Alicia McDevitt, director of the Massachusetts Environmental Policy Act Office (MEPA), told an Environmental Business Council breakfast on Friday that the Patrick administration is considering scrapping its Super-MEPA permitting process and will likely eliminate some green building permitting guidelines.
But McDevitt also said that administration officials "are not revisiting the purposes" of the state’s development guidelines, which will only get tougher in the coming years.
McDevitt said that, when the administration launched its voluntary Super-MEPA pilot program last year as part of Patrick’s permitting streamlining efforts, they expected that five to 10 projects would participate. Super-MEPA was intended to allow several permitting agencies to run their project reviews concurrently. However, just one project, Trinity Financial’s Hamilton Canal in Lowell, has gone through the process in its first year of existence.
As a result, McDevitt said, "We’re wondering aloud whether to continue with it."

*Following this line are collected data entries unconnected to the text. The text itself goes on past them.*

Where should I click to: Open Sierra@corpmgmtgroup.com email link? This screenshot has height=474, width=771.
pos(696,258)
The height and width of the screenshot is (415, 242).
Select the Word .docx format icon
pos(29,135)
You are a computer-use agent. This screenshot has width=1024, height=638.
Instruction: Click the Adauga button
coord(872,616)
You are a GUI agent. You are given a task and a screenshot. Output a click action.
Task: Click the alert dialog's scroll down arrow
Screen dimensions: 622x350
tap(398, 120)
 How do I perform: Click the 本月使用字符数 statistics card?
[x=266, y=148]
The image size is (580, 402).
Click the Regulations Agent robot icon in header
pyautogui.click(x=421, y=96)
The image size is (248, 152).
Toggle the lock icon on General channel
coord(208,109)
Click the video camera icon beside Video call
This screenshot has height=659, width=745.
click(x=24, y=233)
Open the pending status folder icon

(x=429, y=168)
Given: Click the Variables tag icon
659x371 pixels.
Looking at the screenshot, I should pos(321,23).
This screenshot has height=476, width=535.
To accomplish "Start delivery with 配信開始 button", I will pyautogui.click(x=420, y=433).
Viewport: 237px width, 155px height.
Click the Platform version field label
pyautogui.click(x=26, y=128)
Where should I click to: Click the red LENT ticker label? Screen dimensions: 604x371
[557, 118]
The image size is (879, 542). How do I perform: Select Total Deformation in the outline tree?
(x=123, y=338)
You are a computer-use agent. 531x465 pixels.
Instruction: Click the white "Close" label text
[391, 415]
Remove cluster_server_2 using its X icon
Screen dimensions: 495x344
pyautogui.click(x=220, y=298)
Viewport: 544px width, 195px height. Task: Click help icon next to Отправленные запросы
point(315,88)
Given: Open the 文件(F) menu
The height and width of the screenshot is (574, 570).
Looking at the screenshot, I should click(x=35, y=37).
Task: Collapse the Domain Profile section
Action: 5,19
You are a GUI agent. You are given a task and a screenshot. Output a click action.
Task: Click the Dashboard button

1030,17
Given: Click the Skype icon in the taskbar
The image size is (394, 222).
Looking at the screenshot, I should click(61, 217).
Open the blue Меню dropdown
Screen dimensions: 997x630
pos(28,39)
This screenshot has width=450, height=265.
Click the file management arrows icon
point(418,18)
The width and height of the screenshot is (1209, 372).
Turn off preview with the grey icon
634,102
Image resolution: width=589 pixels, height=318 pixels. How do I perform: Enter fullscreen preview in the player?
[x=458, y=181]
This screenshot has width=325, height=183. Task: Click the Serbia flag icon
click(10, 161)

McDevitt’s office is also continuing to wrap its arms around new regulations that force developers to quantify new buildings’ greenhouse gas emissions.
"We’re taking it very seriously," she said.
As part of its new review process, MEPA is requiring developers to present three versions of green building plans: one that’s compliant with energy baselines in state building code, one that presents a "preferred alternative" and one for a building that would create lower emissions than the preferred alternative.
The most efficient alternative option has presented feasibility hurdles, and MEPA will likely issue new regulations this fall that scrap the lower-than-alternative requirement, McDevitt said. That’s because, in the past, MEPA’s feasibility standard has been a technical one; developers are now coming to McDevitt and saying that some green building techniques are technically feasible, but aren’t economically realistic.
"MEPA is in a new position of assessing financial feasibility," she said. "It’s a challenging issue."
Still, she said, the burden will be on developers to prove that aggressive environmental mitigation isn’t feasible.
"Show us your work," she said. "Don’t dismiss mitigation alternatives out of hand. Don’t just say, ‘We looked at solar but we heard solar is expensive.’ You have to satisfy us that you looked at what it would mean for an individual project."